Tuesday, 14 May 2013

Open Season on Proprietary Networks

pen source is everywhere these days, even in networking. In fact, reaping the full benefits of virtualized, or software-defined, architectures may require networking to embrace open source technology to an even greater degree than server or storage infrastructure. The distributed networks of the future will require extensive interoperability to maintain end-to-end connectivity, after all. In pursuit of that interoperability, many vendors are looking to open frameworks.

As I mentioned a few weeks ago, even Cisco Systems, which has quite a legacy hardware portfolio to protect, acknowledges the benefits of open formats like OpenFlow and OpenStack. Cisco is taking a relatively cautious approach to open networking, though.

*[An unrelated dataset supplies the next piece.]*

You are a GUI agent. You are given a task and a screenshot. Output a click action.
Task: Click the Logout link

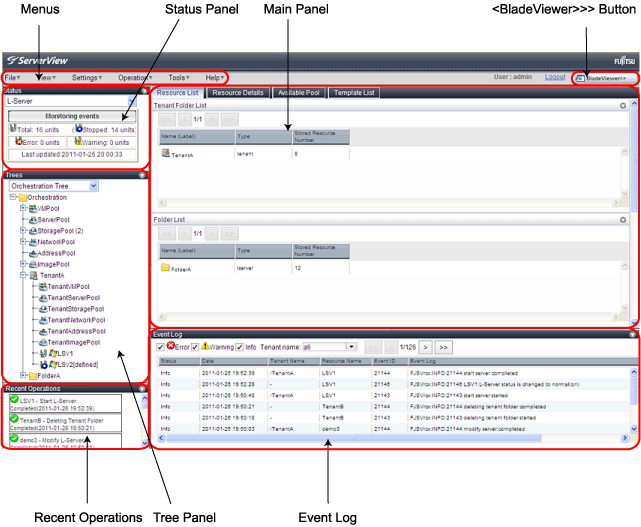pos(555,76)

The vendor hopes to give its own platforms a competitive edge by offering broad integration with the open network community while simultaneously providing specialty ASICs that give value-added functionality to Cisco software running on Cisco hardware. 

Others—primarily those not beholden to any vendor's network hardware to begin with—are pursuing a purer open strategy. In this arena, one particularly surprising player has emerged: Facebook. With its Open Compute Project, Facebook hopes to move beyond social networking to networking networking by leveraging its customized server, storage, and power platforms as reference designs for the data center industry. The project's latest move seeks to stake a large claim to the enterprise infrastructure market. At Interop earlier this week, Open Compute's Frank Frankovsky announced plans to develop an open hardware device designed to accommodate various operating systems, in much the same way that personal computer hardware can accommodate various OS installs.

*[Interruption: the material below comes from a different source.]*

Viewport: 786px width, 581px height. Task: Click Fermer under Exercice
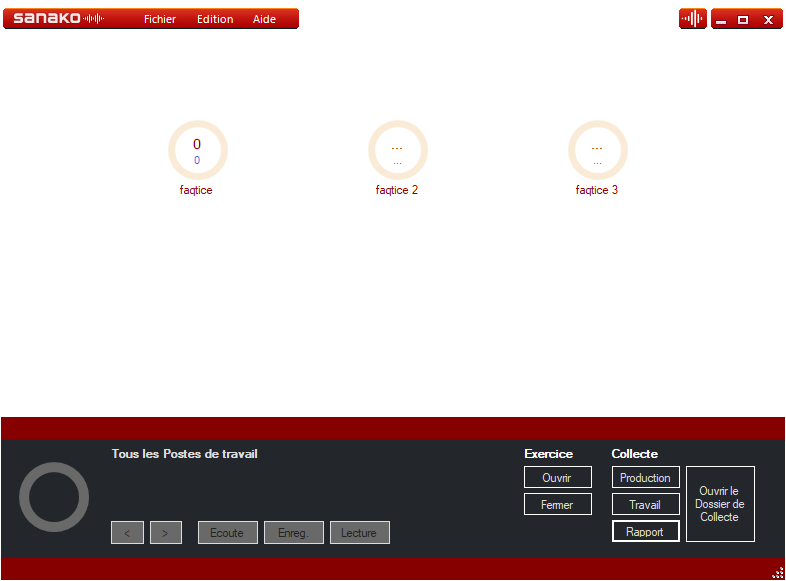pos(557,505)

 At the same time, other networking firms are embracing open source to enhance their products' ability to reach across disparate architectures. Extreme Networks, for example, developed its Open Fabric Edge architecture with an eye toward helping campus networks accommodate new mobile and virtual platforms. The system provides a unified view of WLAN, UC, audio-video bridging (AVB), and physical security infrastructures. It uses programmable APIs and both OpenStack and OpenFlow for network customization.


Open platforms are also making their mark in wide area infrastructure. At Interop earlier this week, Avaya showed off a Shortest Path Bridging (SPB) system, which aims to improve performance and service delivery in disparate networks by placing provisioning functionality on the network edge. The system utilizes the Intermediate System to Intermediate System (IS-IS) protocol to build multipath fabric architectures between network nodes, cutting the costs and complexity usually associated with inter-node network topologies. The multi-vendor demo was staged primarily to prove the efficacy of SPB’s interoperability capabilities. Firms like Alcatel-Lucent, HP, and Spirent contributed various technologies and service platforms.

Without question, open networking is more easily accomplished in software than in hardware, especially if you hope to integrate it into legacy infrastructure. That alone will make open source important to future networking development. Keep in mind, however, that open systems do not inherently improve network performance or simplify operations. What open systems can do is help streamline network infrastructure and improve resource utilization to enable the kind of flexibility that the increasingly dynamic data universe demands.

In that vein, network managers should apply the same purchasing criteria to open source platforms as they do to standard equipment. Don't rush to deploy open architectures out of fear of arriving late to the party. The ultimate goal is not simply to build openness into enterprise infrastructure. It's to create cost-effective solutions that enhance end-user productivity.